### Your objective
Report all lines of the records that contain "agent".

*** Opening of Source information ***

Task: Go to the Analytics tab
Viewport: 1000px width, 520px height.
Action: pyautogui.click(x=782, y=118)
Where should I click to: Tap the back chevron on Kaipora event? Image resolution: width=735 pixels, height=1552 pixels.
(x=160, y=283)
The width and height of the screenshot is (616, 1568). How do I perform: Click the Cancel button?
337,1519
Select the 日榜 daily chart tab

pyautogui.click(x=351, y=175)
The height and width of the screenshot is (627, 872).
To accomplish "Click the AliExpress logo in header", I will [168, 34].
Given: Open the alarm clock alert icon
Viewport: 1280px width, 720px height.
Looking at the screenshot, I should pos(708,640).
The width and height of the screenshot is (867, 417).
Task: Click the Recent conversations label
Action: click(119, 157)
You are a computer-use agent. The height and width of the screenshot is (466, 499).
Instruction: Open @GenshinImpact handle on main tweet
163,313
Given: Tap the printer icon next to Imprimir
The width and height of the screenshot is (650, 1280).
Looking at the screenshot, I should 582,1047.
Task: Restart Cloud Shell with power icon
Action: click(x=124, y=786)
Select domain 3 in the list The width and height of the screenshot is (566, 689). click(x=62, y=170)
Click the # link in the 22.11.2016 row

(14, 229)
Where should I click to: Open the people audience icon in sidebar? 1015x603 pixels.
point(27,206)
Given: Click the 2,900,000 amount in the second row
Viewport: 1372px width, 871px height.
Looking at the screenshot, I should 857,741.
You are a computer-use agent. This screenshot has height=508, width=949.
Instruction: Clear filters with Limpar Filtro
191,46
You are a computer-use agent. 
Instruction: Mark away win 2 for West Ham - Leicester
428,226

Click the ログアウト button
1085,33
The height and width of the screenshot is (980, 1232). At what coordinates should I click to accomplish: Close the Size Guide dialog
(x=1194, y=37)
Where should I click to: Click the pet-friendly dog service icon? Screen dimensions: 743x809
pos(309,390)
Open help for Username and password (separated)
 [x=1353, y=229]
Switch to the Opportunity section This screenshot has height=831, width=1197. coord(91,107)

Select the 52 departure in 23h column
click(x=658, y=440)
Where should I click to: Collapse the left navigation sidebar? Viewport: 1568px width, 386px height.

*** Close of Source information ***

### Task output
You are a computer-use agent. The height and width of the screenshot is (466, 499).
You are a computer-use agent. This screenshot has height=508, width=949.
You are a computer-use agent. 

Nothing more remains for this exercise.